Referring to the summer wildfire crisis, he said: “It was stressful but at the same time, everyone pulled together and it was incredible to see.
“We had some leftover food that we obviously weren’t going to need because we had cancelled our season, so we donated that to the Co-op … we were donating food for community feasts and meals. It was something we had to do. We didn’t think twice, we just did it.”
Myers said 2023 felt like a “perseverance story,” with a quarter of the season lost, after 2022 marked the most successful summer he’d seen as lodge general manager.
Now, the lodge is working on scholarship opportunities for First Nation members and the hiring of a cultural officer.

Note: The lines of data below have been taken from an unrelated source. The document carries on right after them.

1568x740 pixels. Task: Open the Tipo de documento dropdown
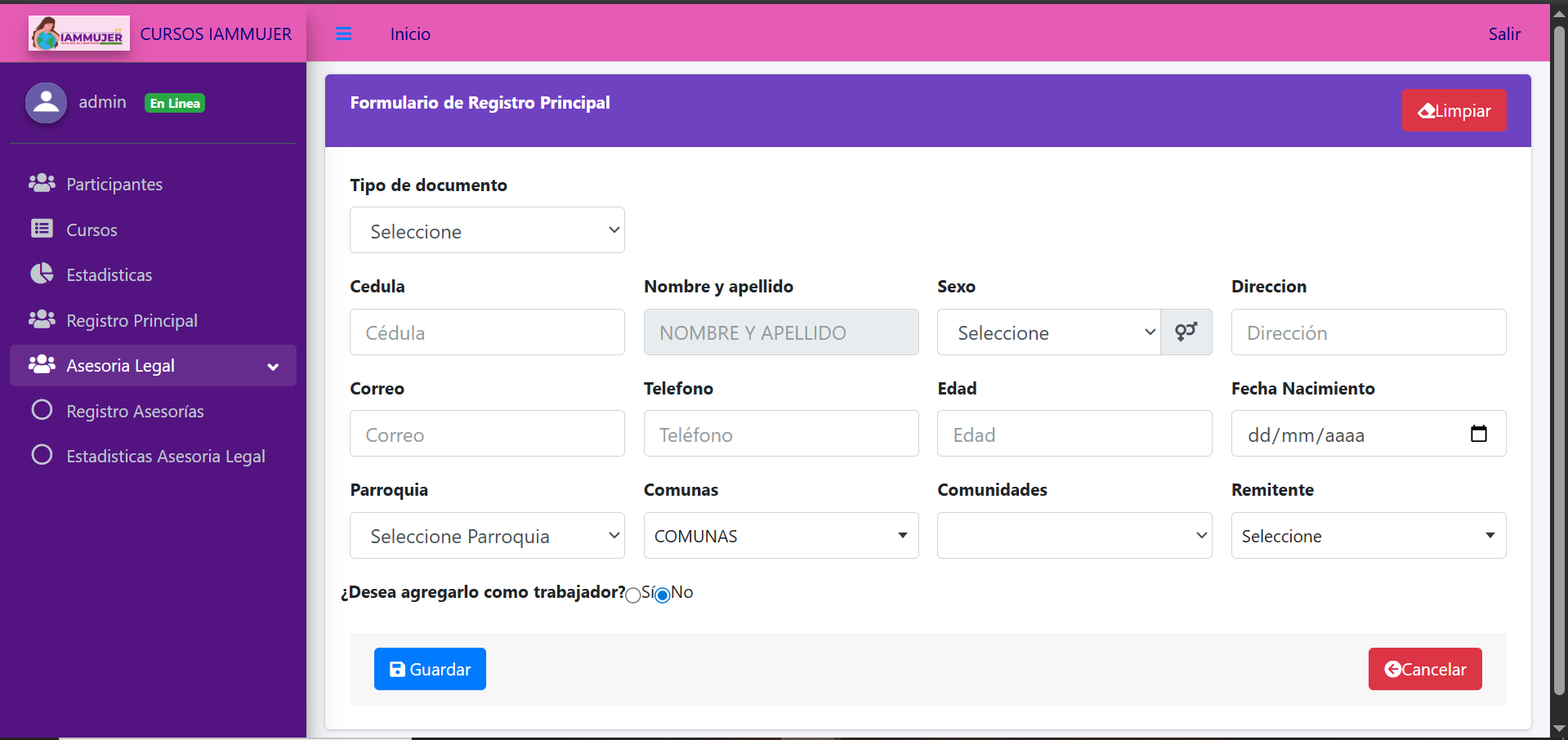pos(487,230)
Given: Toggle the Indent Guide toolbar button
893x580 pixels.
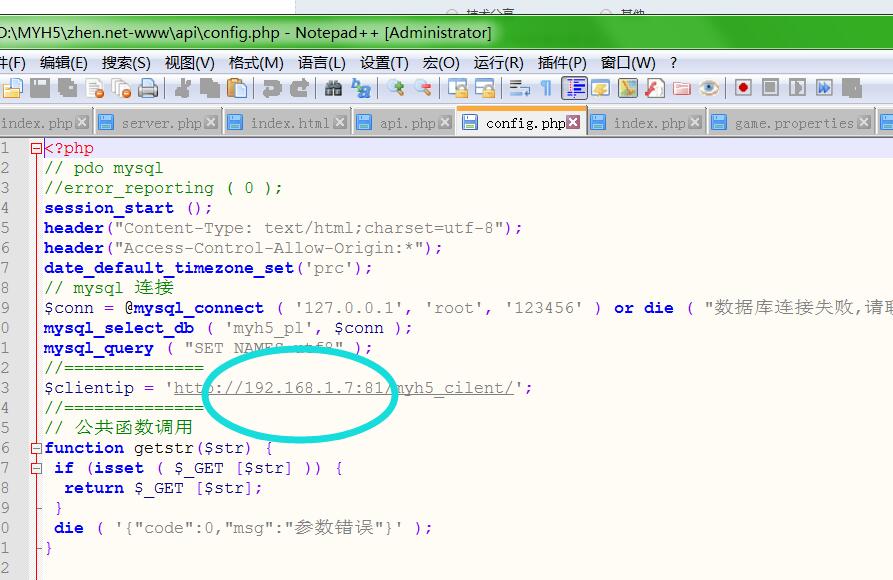Looking at the screenshot, I should pos(574,89).
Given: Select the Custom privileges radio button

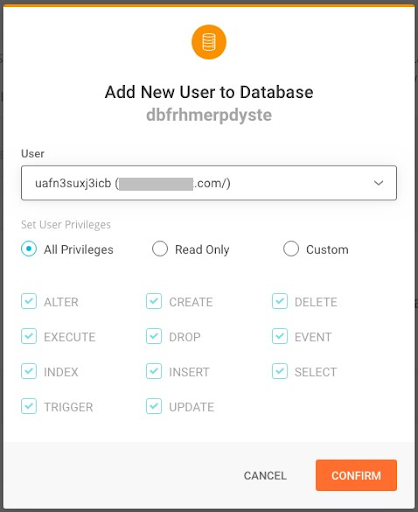Looking at the screenshot, I should tap(291, 249).
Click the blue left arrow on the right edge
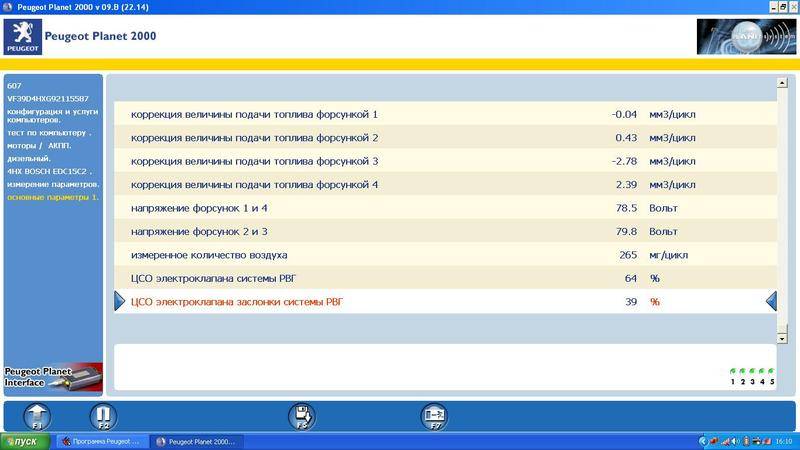 [771, 301]
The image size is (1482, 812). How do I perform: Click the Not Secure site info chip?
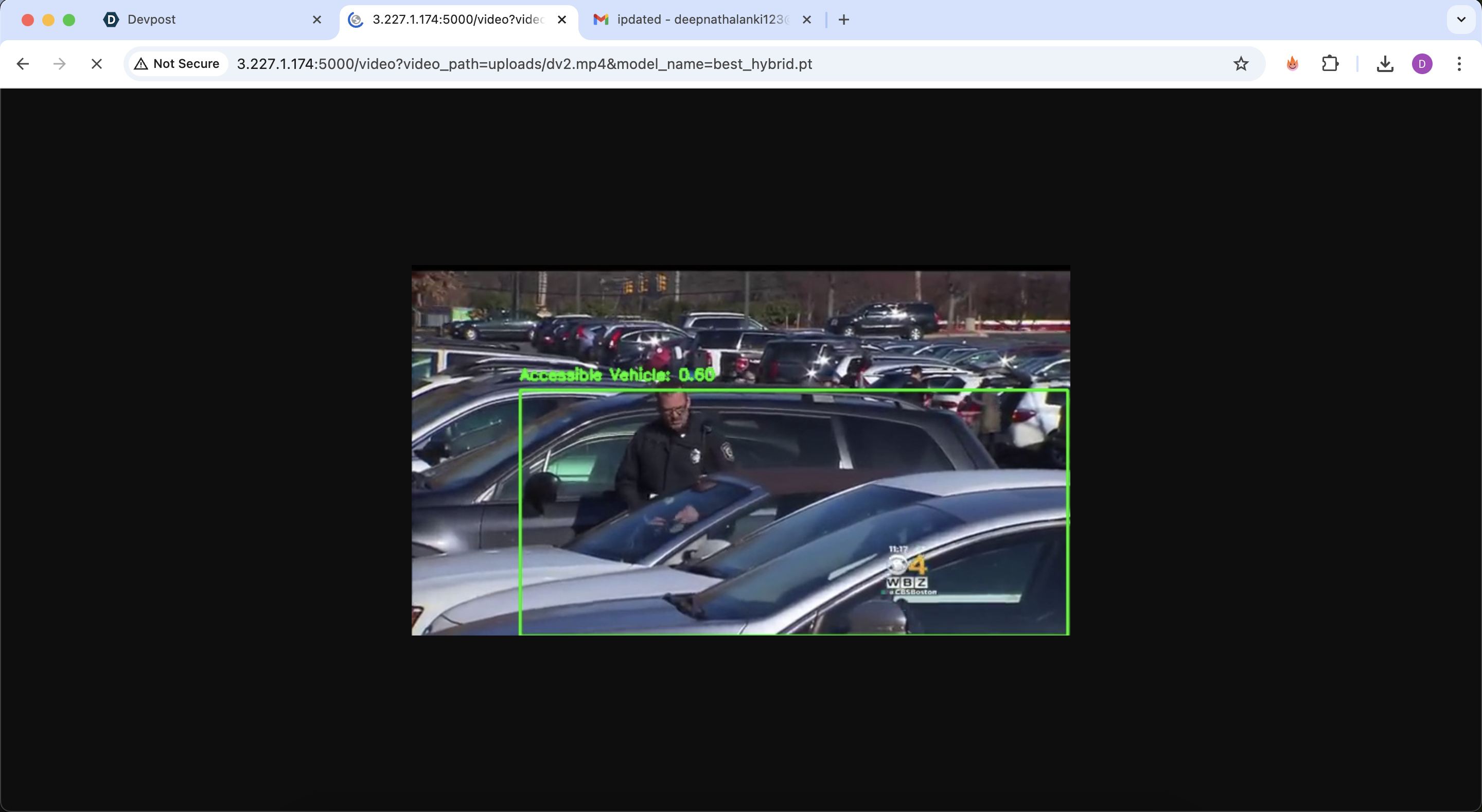pyautogui.click(x=177, y=64)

“We have such a backlog of guests who want to come that our season next year is basically full up already. We’re able to look forward and build those items that maybe got paused or were hard to do during the pandemic,” Myers said.
“We can look back after a year and three quarters of success and build from there.”
Inuvik’s Jackie Challis recognized
The recipient of NWT Tourism’s 2023 lifetime achievement award is Jackie Challis, who until recently was Inuvik’s tourism and economic development director.
In a nomination document, Challis was recognized for working “tirelessly to support economic development and tourism in the Western Arctic region and across the territory” over a 16-year span.
She is credited with helping to establish a new welcome centre in Inuvik’s Jim Koe Park, working on the town’s new welcome sign, and forming a central part of the team behind the town’s Arctic Market and annual Arctic Development Expo.
“Jackie’s caring, compassionate and warm personality, as well as her love of the North, have made her a wonderful professional to work with,” her nomination declared.
Though she couldn’t attend Wednesday’s ceremony, Challis wrote online that she was “extremely humbled, honoured and incredibly surprised” to discover she had received the award.
“I am truly grateful for my time serving Inuvik, the surrounding communities and the Western Arctic region,” she wrote.
“It was an honour to advocate on behalf of our residents and visitors, but more significantly it was an honour to work alongside so many talented, passionate and dedicated partners, colleagues, staff members, volunteers, community organizations and leaders.
“I am but one person in a sea of many change agents, and I feel so very fortunate to be part of that kind of movement.”
NWT Tourism’s service excellence award was presented to Cabin Radio for its coverage of the summer’s wildfires and evacuations.